Work request 1: According to the report on the fatal Toronto collision, how far from the initial crash site was the crosswalk where the two pedestrians were struck?
Work request 2: Render this sentence from the report on the fatal Toronto collision into French: "Police said the driver was having what appeared to be a seizure following the collision."
Work request 3: From the report on the fatal Toronto collision, extract everything from "The driver, a" down to "a parked van.".

(Document passage)

A driver who fatally struck two pedestrians in Toronto before being killed in a subsequent collision had several licence prohibitions that should have prevented him from getting behind the wheel, police said.
The driver, a 36-year-old man, was headed east along Lake Shore Boulevard West near Eighth Street at around 5:15 p.m. when he was involved in what police have described as a “minor sideswipe-style collision” with a parked van.
Police said the driver was having what appeared to be a seizure following the collision.
Authorities said several bystanders attempted to provide assistance, smashing the vehicle’s window in order to gain access to the driver.
Emergency personnel did attend, but police said the driver ultimately re-entered his vehicle about 12 minutes later and fled the scene prior to the arrival of officers.
CP24 has since obtained video that shows firefighters speaking with the man prior to him leaving the scene.
Moments later, a 75-year-old man and a 43-year-old woman were in a crosswalk at Lake Shore Boulevard West and Superior Avenue, about two-and-a-half kilometres down the road from the initial crash site.
Police said the Cadillac was travelling at a high rate of speed as it approached the crosswalk and ultimately struck both pedestrians without coming to a stop.
Authorities said the driver then slammed his vehicle into the rear of a parked flatbed trailer on the east side of the intersection.
Police said the driver of the Cadillac and both pedestrians were pronounced dead at the scene.
The driver was under several prohibitions at the time of the crash, according to police. Those prohibitions included a Canada-wide Criminal Code driving prohibition and a provincial driver’s licence medical suspension.
“Traditionally, when we’re investigating a matter, we’re generally investigating with the intent of laying criminal or provincial charges against someone at fault. In this case, all the participants are deceased and as a result of that we think it’s important that the public understand that the individual that was driving this vehicle, who caused this collision, was, in fact, prohibited from driving on any road in this country,” Supt. Scott Baptist told reporters during a news conference Friday morning.
Baptist would not comment on the precise reasons behind the driving prohibitions given to the deceased, but he expressed frustration over the fact that he chose to get behind the wheel.
He also said the driver was not the registered owner and suggested police would be looking into how he came into possession of the Cadillac, and whether the registered owner was aware of his driving history.
“That is something that is part of the investigation, and if the evidence takes us in that direction, anything is possible,” he said when asked if charges could be laid against that individual.
Police attend the scene of a collision in the west end of Toronto on Thurs., March 31, 2022. THE CANADIAN PRESS/Christopher Katsarov
Police are continuing to investigate the series of collisions and are asking any witnesses who may have seen what transpired or who are in possession of video footage to come forward.
Baptist said while the officers who responded to the scene on Thursday are shaken up, they are doing “as good as can be expected under the circumstances.”
Meanwhile, in a statement issued on Friday afternoon, Toronto Mayor John Tory called the collision heartbreaking.
He said that he is receiving regular updates from Police Chief James Ramer and has been in touch with the councillor for the area, Mark Grimes, to offer whatever support the city can provide to the community as it copes with “this terrible and unacceptable loss of life.”
“On behalf of all Toronto residents, I extend condolences to the family and friends of the innocent victims of this senseless collision,” he said.
Police have said the driver had a red light when he hit the pedestrians, however details about the moments immediately leading up to the collision are still somewhat unclear.
On Friday, CP24 spoke to one witness who said that it appeared as though the vehicle was speeding up as it approached the red light.
He described the sound of the vehicle subsequently slamming into the back of the flatbed trailer after hitting the pedestrians as like “a bomb” going off.
“He was going fast, very fast. I can’t say exactly but probably 100 miles an hour, not 100 kilometres,” the man said.

(End Document passage)
(Entries shown)

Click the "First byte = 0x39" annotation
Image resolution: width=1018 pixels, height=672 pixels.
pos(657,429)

(End Entries shown)
(Entries shown)

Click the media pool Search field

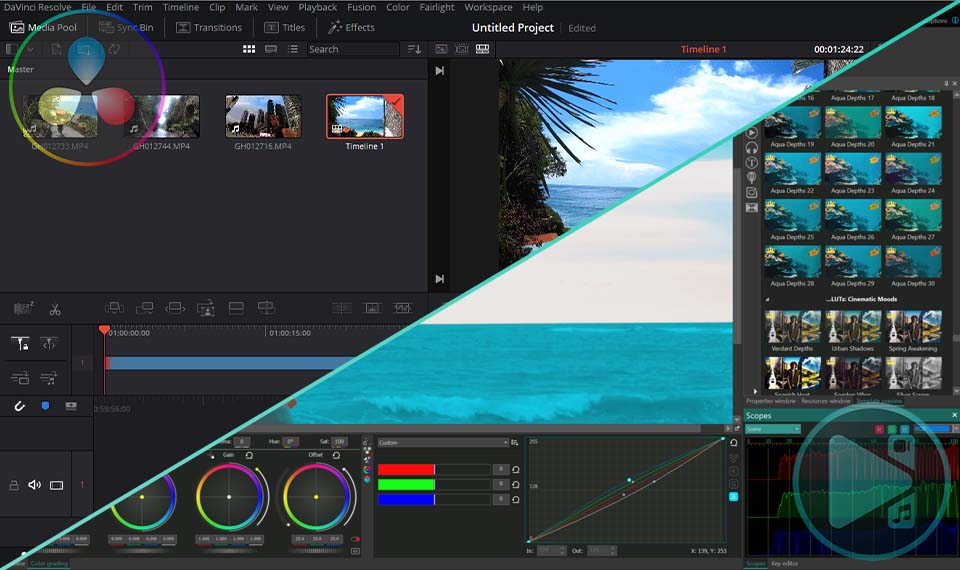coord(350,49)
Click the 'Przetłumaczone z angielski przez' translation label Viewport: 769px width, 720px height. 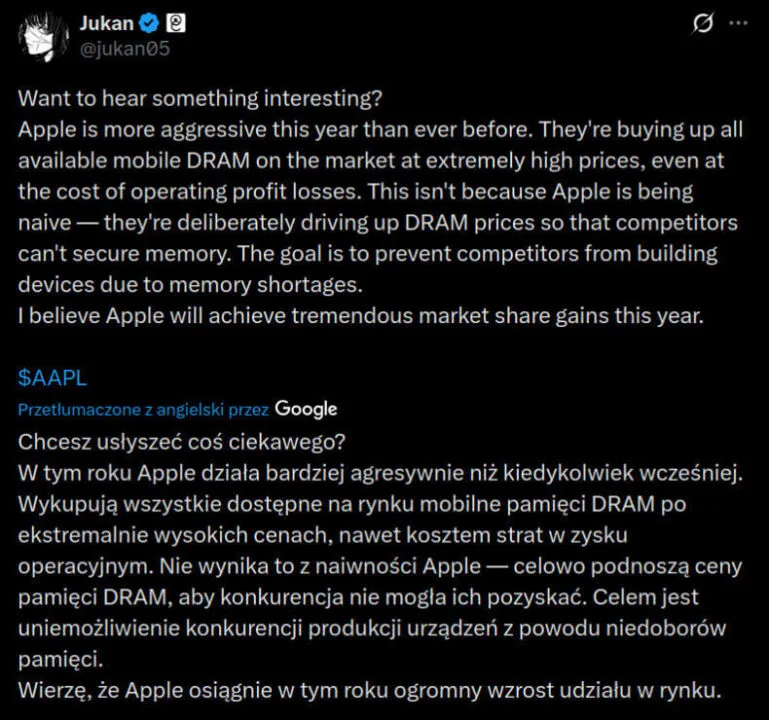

(End Entries shown)
(Entries shown)

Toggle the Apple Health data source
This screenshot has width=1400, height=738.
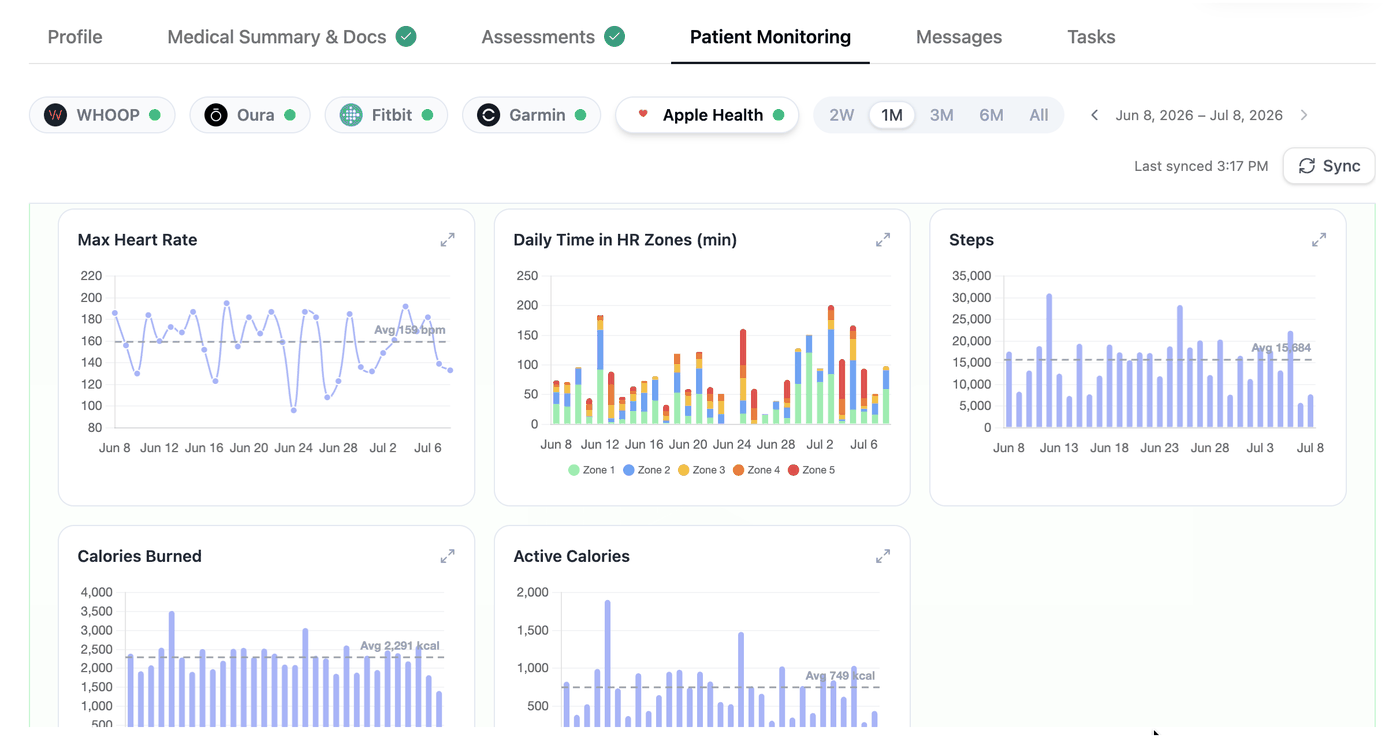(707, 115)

(End Entries shown)

Response area 1: About two and a half kilometers down the road.

Response area 2: La police a déclaré que le conducteur était en proie à ce qui semblait être une crise convulsive à la suite de la collision.

Response area 3:
The driver, a 36-year-old man, was headed east along Lake Shore Boulevard West near Eighth Street at around 5:15 p.m. when he was involved in what police have described as a “minor sideswipe-style collision” with a parked van.